Application of weighted co-expression network analysis and machine learning to identify the pathological mechanism of Alzheimer's disease

Abstract

Aberrant deposits of neurofibrillary tangles (NFT), the main characteristic of Alzheimer's disease (AD), are highly related to cognitive impairment. However, the pathological mechanism of NFT formation is still unclear. This study explored differences in gene expression patterns in multiple brain regions [entorhinal, temporal, and frontal cortex (EC, TC, FC)] with distinct Braak stages (0- VI), and identified the hub genes via weighted gene co-expression network analysis (WGCNA) and machine learning. For WGCNA, consensus modules were detected and correlated with the single sample gene set enrichment analysis (ssGSEA) scores. Overlapping the differentially expressed genes (DEGs, Braak stages 0 vs.

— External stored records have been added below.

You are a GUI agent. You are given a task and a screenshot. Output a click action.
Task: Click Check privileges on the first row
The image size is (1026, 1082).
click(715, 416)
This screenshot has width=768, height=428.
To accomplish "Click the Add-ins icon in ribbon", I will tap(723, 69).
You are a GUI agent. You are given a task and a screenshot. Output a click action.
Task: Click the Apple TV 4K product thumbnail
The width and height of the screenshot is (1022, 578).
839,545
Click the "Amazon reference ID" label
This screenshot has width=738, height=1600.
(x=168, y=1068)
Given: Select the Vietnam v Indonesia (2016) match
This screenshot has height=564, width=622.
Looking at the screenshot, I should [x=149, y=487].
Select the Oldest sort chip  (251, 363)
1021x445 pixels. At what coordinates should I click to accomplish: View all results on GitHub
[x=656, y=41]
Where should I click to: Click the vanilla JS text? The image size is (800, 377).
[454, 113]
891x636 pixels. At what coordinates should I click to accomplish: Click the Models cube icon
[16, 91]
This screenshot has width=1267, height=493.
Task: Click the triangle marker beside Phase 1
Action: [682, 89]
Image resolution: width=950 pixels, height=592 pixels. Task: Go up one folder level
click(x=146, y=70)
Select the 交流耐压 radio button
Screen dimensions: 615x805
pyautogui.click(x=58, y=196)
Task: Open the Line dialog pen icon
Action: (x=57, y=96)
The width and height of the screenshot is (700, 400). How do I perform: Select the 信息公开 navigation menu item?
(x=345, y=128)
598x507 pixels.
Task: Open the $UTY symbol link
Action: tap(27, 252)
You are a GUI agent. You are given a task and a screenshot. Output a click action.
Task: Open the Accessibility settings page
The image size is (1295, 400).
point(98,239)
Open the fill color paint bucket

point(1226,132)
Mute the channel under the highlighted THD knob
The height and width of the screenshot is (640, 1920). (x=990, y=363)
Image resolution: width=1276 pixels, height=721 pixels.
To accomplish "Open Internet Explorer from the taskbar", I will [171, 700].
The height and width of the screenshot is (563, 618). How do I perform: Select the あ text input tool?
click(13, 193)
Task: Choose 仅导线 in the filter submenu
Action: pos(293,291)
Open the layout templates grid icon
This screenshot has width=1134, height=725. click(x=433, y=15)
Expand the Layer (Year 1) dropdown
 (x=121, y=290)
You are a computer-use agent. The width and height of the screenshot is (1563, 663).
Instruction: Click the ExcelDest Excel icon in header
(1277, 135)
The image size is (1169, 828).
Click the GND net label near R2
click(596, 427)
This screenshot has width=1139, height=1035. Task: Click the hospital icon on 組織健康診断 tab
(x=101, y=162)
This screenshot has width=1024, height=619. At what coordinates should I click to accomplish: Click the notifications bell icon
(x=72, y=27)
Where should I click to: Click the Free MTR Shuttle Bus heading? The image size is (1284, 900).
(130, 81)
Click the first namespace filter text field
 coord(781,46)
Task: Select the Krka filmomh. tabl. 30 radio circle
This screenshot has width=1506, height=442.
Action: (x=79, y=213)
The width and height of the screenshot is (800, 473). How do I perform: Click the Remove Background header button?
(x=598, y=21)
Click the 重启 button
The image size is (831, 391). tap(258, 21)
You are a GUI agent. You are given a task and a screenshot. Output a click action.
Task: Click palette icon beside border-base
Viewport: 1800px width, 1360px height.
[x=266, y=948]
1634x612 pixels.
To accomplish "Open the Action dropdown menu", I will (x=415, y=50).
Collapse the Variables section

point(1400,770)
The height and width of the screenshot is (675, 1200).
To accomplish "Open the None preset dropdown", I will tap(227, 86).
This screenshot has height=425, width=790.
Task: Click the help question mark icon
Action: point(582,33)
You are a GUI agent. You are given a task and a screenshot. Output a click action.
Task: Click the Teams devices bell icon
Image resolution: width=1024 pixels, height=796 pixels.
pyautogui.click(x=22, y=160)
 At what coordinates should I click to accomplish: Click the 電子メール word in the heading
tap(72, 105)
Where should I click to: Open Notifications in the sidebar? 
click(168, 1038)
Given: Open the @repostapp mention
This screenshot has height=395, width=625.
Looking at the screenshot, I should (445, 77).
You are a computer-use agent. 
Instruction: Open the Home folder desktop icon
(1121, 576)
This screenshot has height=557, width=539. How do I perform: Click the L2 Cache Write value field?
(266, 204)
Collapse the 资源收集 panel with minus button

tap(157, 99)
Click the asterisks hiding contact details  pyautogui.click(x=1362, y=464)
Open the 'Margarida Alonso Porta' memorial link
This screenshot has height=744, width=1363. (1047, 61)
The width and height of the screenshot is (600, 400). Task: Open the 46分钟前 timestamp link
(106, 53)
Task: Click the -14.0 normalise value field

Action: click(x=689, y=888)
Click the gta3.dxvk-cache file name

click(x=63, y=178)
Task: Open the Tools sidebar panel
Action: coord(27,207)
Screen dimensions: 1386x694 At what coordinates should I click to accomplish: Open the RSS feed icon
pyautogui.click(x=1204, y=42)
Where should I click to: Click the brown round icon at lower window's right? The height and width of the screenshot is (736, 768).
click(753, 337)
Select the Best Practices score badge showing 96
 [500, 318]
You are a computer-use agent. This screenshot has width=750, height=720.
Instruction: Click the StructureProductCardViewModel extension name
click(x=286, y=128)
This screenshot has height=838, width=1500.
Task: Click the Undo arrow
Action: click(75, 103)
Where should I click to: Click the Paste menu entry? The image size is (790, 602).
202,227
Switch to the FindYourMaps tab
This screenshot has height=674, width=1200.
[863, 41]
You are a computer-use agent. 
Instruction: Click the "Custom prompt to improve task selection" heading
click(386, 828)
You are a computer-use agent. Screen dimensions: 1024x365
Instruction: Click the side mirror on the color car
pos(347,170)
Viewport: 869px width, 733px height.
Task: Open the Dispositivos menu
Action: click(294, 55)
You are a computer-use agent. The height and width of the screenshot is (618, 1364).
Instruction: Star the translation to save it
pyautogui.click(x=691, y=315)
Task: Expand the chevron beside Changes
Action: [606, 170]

I-VI) with that in the interest module, metascape analysis, and Random Forest were conducted to explore the function of overlapping genes and obtain the most significant genes. We found that the three brain regions have high similarities in the gene expression pattern and that oxidative damage plays a vital role in NFT formation via machine learning. Through further filtering of genes from interested modules by Random Forest, we screened out key genes, such as LYN, LAPTM5, and IFI30. These key genes, including LYN, LAPTM5, and ARHGDIB, may play an important role in the development of AD through the inflammatory response pathway mediated by microglia.